When consumers dial up their Internet service providers to surf the Web, that connection requires a complex series of communications "handshakes." First, a customer's local phone company--typically a Baby Bell like SBC Communications, for example--connects the call placed by a computer user's modem to what is typically a small regional phone company that has a relationship with the ISP.
The Baby Bell then has to pay a fee to that regional phone company to connect the call, part of a method called "reciprocal compensation"--one of the results of telecommunications deregulation.
The bill being voted on in the House Telecom subcommittee would eliminate that charge, on the belief that some local phone companies have gone into business more to collect these fees than to provide phone service.
If these rates were eliminated, ISP rates "would increase 35 percent," John Windhausen, president of the Association for Local Telecommunications Services (ALTS), said in an interview. "We incur costs of carrying Internet calls," he said, and if Bells were no longer obligated to pay when passing off those calls, rates that ALTS members charge to ISPs would be increased.
ISPs "are going to turn around and pass those on to consumers," he said.
Windhausen said one ISP recently said it would be forced to raise its monthly access rates to $21 from $15 if current legislation becomes law.
Uncertainty surrounds these rates. The Federal Communications Commission last year ruled that Net traffic doesn't stop at the ISPs' systems but goes all over the Web, making it interstate traffic and not necessarily subject to compensation by the Baby Bells.
The U.S. Court of Appeals in Washington, D.C., sent that ruling back to the commission, however, arguing the FCC hadn't explained itself properly. Opponents of the federal legislation have urged Congress to wait for the FCC to complete its review.
Baby Bells say the rates they have to pay are too high for a simple transfer of a call from one carrier to another. They argue that eliminating the compensation to competitive carriers could lower phone bills.
"The Bell companies set those rates," Windhausen said. "If they're too high, they set them too high" several years ago, after the passage of the Telecom Act. He contends competitive carriers were quicker to sign up ISPs as customers, and now the Bells regret having put forward such a high compensation rate, when they're the ones paying it rather than receiving it.
Bell Atlantic executive vice president Tom Tauke testified before the House Telecom subcommittee this summer that the rates Bells have to pay "actually reduces (competitive) companies' incentives to compete in the local exchange business" by allowing them to rely on termination payments. He also said that if the situation is not corrected, those rates "could result in per-minute charges being imposed on Internet use."

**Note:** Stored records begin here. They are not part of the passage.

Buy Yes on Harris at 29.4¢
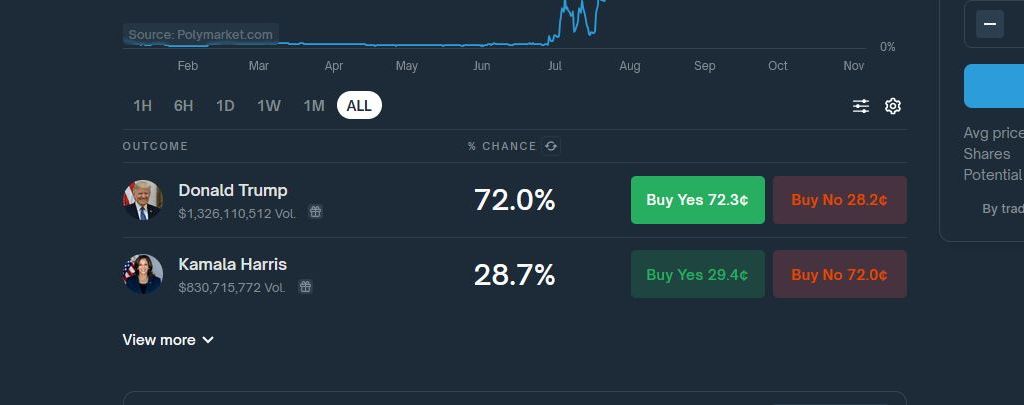Viewport: 1024px width, 405px height. click(697, 274)
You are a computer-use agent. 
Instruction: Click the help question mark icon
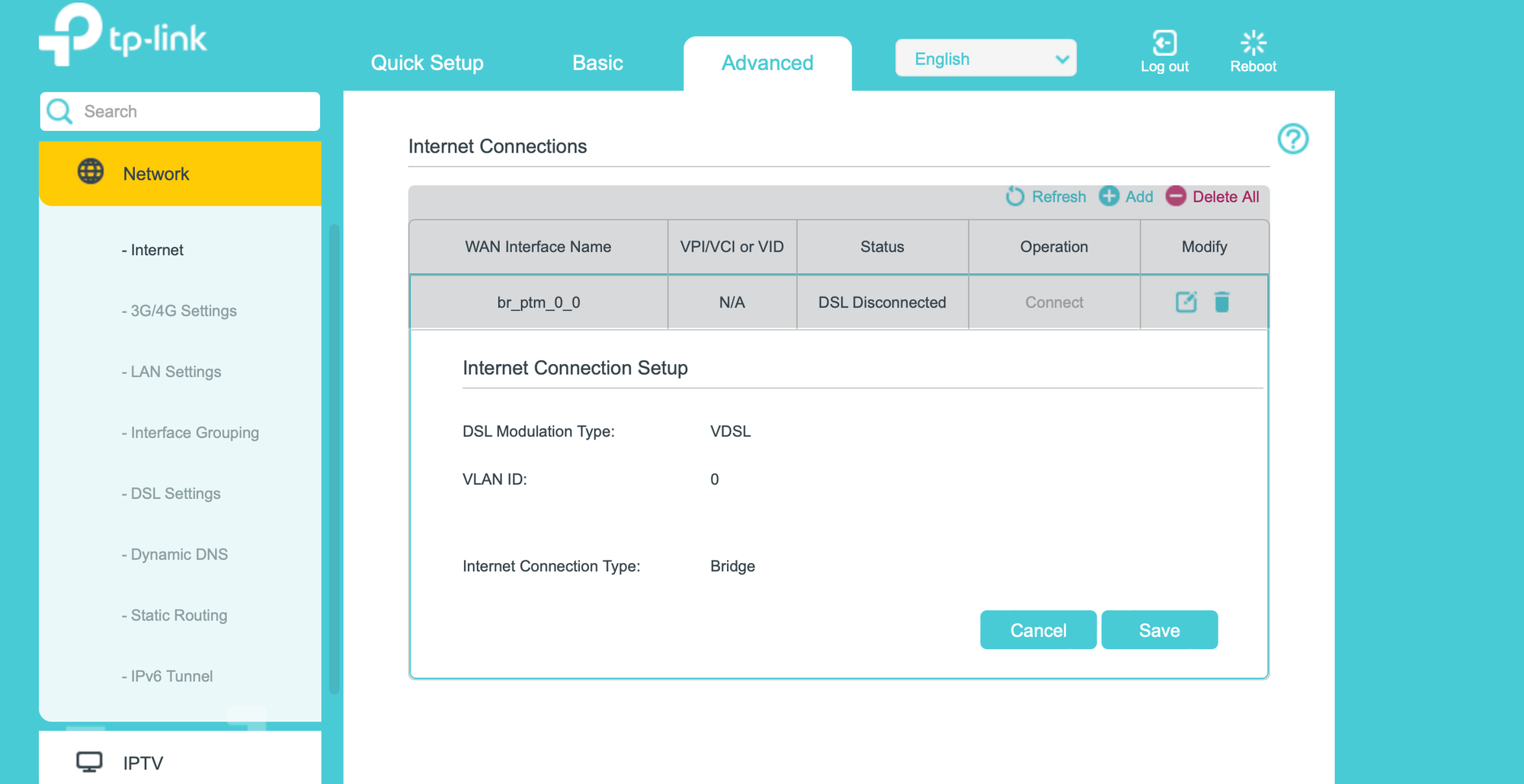[1292, 139]
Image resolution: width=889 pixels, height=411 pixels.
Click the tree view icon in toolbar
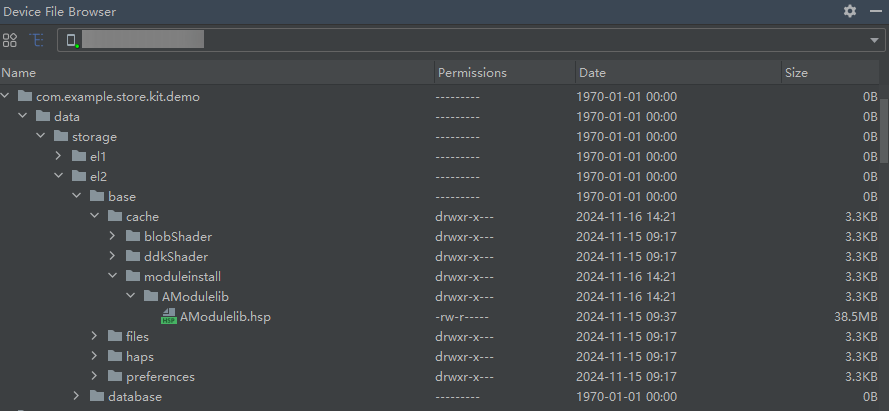tap(37, 40)
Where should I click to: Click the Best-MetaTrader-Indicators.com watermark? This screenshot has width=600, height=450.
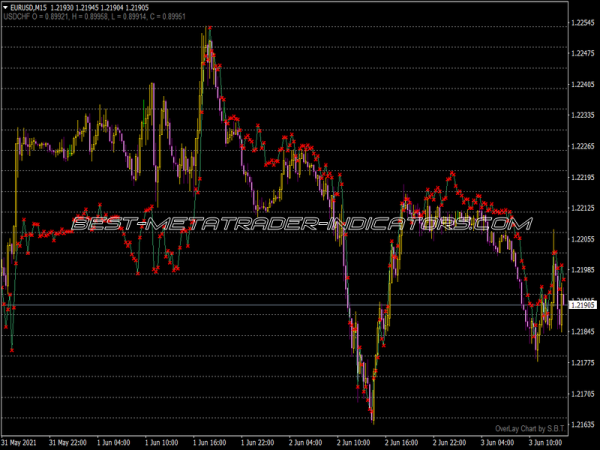click(x=300, y=224)
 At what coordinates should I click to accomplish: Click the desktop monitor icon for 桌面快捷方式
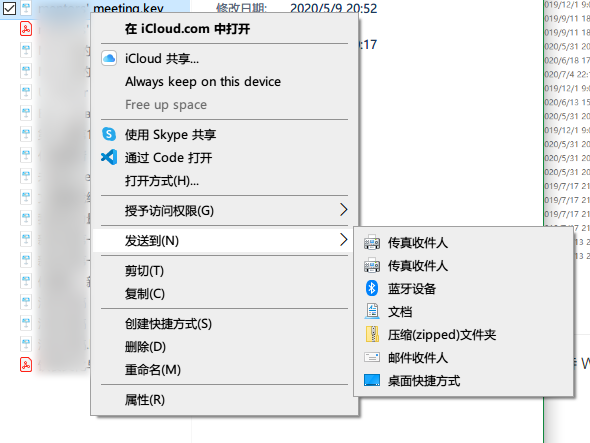[372, 380]
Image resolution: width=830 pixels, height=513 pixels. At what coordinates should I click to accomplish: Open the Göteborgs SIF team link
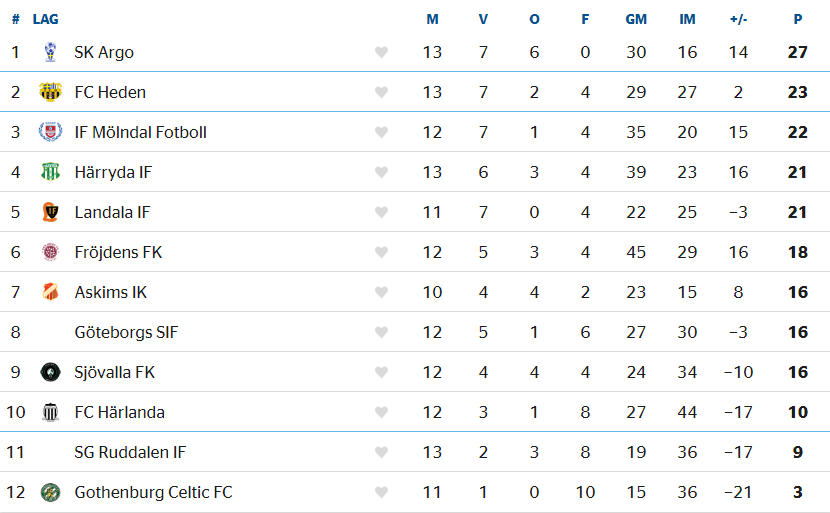click(126, 332)
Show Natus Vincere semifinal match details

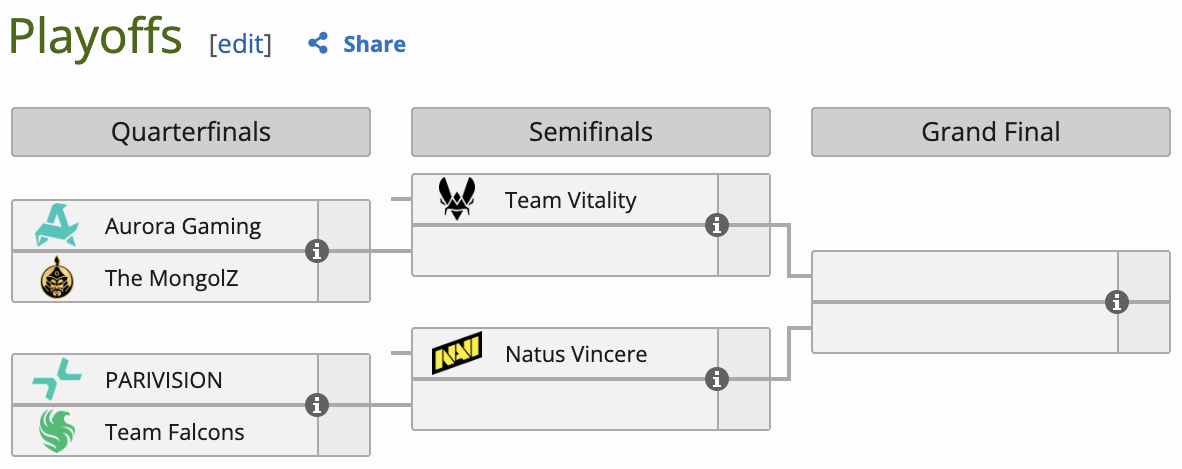pyautogui.click(x=716, y=379)
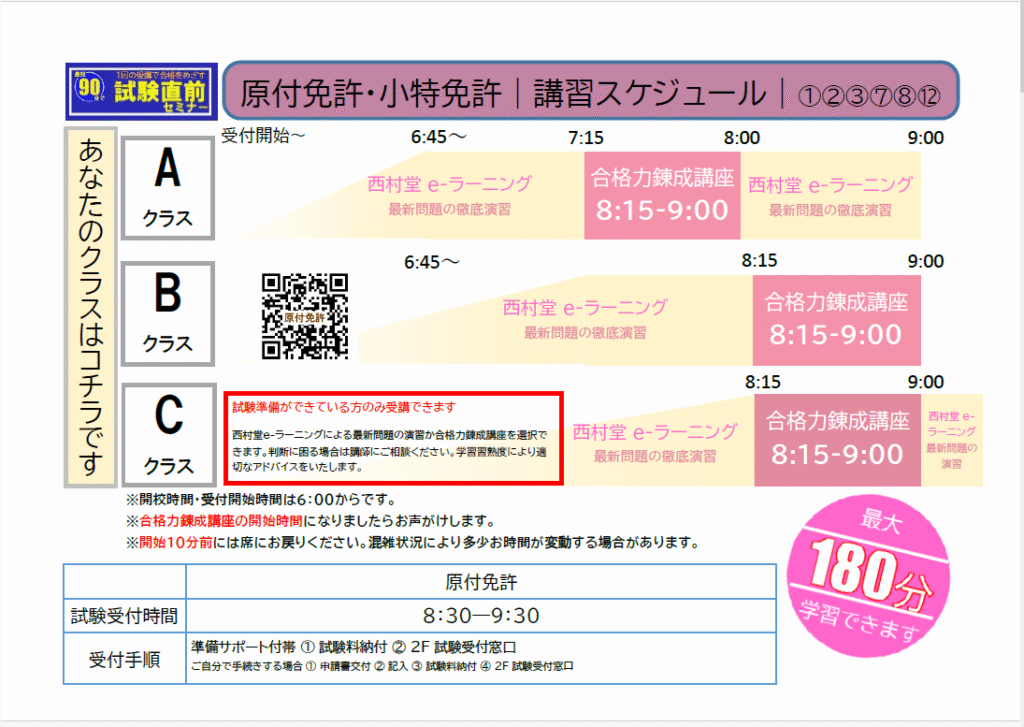The image size is (1024, 727).
Task: Click B class 合格力錬成講座 pink block
Action: [x=835, y=318]
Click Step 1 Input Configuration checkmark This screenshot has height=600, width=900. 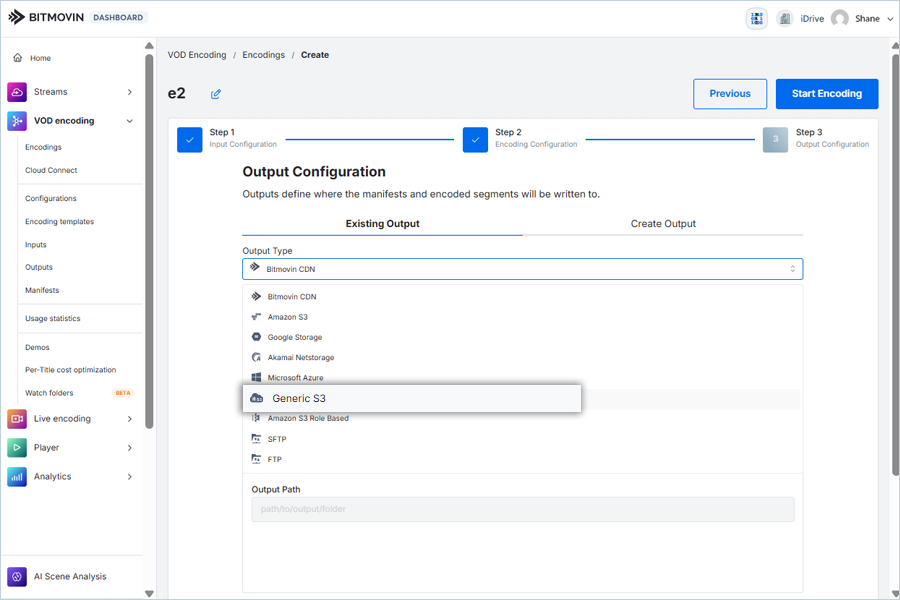(190, 139)
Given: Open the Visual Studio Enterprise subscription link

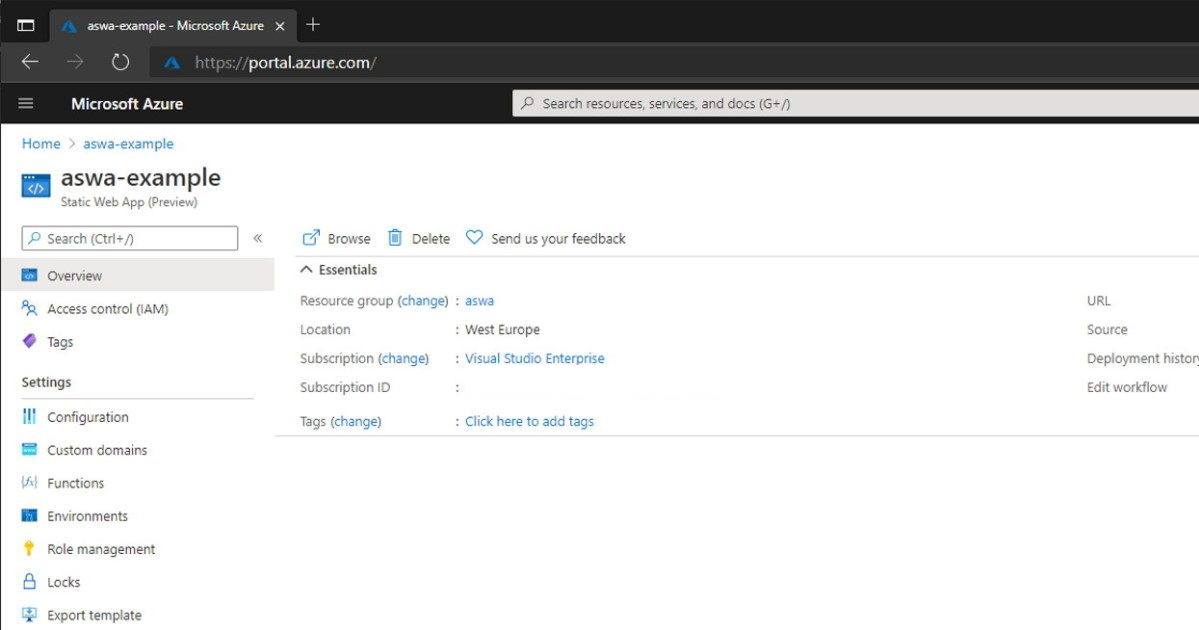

Tauke estimated these payments will exceed $2 billion this year, "and if history is any guide, they will double next year." These expenses make it more difficult for incumbents, or Bells, to invest in new services for consumers, he said.
Some backers of the House bill--including sponsor House Telecom subcommittee chairman Billy Tauzin, R-La.--argue that some competitive carriers aren't interested in providing phone service, but instead have set themselves up almost solely to terminate traffic to ISPs and collect fees from Bell companies.
Windhausen said that with the exception of one company in North Carolina that was quickly shut down by state regulators, that isn't happening.
"You can't get certified by a state (public utility) commission" to provide service in that state if you aren't providing comprehensive phone service, he said.
With Congress ending for the year in less than a month, it would seem the House bill would have little chance of final passage, although ALTS and its allies--trade associations U.S. ISP Association, CompTel and the Information Technology Association of America--know it could be added as an amendment to other legislation.
"We're being paranoid," Windhausen said. "That's what we're paid to do."